Data extracts section start

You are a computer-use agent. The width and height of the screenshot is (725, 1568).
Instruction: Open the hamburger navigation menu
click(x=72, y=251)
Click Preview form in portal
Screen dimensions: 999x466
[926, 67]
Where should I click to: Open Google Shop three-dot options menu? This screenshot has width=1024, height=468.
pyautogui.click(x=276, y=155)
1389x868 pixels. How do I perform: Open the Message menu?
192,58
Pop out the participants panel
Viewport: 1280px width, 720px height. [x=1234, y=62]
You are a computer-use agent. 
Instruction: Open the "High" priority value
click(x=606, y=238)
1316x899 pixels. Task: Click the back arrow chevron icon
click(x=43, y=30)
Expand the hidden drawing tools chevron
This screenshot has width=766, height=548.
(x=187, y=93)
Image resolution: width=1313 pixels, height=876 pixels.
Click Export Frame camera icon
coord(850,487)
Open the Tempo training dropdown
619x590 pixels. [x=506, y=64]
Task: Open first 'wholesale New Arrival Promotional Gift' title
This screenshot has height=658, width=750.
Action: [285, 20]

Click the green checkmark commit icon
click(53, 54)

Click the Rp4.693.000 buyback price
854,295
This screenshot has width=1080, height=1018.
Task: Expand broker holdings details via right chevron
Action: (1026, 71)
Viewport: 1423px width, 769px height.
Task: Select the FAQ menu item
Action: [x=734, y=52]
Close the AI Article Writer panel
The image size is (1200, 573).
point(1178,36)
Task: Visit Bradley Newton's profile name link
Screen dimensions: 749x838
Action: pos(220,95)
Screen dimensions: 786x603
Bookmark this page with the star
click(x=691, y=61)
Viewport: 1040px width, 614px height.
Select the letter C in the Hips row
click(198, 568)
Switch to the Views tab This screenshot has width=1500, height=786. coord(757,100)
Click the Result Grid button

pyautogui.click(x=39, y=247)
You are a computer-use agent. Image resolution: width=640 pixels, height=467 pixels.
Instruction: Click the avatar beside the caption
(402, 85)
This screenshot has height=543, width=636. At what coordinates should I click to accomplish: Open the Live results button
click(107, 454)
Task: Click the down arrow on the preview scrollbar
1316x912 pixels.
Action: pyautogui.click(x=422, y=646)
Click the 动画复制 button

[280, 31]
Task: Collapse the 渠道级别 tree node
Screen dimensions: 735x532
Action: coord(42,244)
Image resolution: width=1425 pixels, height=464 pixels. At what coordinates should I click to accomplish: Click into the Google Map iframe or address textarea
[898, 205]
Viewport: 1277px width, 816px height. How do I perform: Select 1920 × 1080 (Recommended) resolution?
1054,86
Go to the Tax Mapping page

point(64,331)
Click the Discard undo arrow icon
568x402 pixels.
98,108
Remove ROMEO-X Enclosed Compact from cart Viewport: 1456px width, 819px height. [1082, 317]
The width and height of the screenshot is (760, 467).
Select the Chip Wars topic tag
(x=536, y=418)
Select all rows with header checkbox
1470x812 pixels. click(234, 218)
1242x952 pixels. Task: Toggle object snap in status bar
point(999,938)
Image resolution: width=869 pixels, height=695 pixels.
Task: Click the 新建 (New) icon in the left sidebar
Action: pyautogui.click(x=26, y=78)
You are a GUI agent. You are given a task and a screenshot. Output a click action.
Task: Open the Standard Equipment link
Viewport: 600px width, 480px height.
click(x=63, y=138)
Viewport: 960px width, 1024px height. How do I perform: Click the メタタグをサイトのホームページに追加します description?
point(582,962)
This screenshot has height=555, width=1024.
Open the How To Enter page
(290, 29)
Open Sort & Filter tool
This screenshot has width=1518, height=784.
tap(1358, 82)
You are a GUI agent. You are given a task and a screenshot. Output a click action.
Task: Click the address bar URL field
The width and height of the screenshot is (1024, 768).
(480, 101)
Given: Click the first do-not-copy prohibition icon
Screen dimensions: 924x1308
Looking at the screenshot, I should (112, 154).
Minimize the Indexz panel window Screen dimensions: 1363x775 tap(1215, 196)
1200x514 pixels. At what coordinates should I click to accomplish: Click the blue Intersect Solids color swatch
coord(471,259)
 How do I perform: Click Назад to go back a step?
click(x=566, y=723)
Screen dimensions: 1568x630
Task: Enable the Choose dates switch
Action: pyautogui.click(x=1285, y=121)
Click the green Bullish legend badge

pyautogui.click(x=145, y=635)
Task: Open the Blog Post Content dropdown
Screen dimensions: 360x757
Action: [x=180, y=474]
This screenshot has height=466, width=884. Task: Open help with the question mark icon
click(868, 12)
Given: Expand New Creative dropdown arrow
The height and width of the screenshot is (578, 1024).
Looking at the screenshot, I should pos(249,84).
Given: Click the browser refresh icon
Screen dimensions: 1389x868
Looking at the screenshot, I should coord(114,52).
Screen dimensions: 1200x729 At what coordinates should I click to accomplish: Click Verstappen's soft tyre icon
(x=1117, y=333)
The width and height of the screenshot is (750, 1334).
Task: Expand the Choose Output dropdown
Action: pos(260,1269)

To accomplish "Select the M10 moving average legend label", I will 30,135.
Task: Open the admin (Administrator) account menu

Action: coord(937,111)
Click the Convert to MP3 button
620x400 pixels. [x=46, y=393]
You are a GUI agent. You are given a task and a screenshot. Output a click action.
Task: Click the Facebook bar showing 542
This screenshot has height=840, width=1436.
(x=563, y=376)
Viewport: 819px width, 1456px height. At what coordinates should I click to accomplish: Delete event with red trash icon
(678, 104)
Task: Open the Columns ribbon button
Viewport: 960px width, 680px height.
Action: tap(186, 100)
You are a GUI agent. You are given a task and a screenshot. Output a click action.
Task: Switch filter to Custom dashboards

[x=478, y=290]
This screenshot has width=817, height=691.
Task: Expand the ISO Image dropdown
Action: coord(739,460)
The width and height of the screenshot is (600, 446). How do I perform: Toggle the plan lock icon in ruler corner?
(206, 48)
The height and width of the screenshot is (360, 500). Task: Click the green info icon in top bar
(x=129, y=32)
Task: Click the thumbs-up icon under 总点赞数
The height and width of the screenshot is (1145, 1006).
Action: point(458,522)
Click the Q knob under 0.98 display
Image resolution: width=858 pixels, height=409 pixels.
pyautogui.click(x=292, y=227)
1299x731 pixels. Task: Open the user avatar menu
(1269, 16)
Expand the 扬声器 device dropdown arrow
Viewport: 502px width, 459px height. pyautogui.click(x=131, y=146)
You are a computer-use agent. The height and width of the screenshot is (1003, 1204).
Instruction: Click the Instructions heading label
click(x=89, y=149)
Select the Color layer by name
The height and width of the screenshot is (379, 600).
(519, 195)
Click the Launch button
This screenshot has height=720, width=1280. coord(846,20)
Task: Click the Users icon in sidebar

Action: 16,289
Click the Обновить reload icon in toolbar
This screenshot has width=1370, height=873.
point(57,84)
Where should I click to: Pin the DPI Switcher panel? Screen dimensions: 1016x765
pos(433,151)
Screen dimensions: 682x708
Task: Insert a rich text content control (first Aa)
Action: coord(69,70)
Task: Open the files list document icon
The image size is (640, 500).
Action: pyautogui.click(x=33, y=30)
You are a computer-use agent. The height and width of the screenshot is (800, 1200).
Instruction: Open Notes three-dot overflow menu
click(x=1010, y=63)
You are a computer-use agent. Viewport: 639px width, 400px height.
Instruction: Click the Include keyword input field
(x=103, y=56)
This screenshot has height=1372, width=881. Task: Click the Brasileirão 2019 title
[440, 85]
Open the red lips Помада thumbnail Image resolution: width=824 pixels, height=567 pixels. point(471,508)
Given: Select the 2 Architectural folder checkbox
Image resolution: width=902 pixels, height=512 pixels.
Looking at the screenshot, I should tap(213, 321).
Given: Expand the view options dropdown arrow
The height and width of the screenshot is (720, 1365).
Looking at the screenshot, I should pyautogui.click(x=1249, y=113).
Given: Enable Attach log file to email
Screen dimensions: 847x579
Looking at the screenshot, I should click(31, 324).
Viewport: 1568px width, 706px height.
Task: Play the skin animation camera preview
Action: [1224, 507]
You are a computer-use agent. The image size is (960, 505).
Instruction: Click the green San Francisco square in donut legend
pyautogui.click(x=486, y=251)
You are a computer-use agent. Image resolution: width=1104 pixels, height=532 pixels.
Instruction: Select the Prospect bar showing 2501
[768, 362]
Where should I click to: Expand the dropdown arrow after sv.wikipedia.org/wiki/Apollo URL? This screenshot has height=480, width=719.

Data extracts section end

• Task directions: Write only the number of lines above in which the word "link" is found.

• Output for this exercise: 2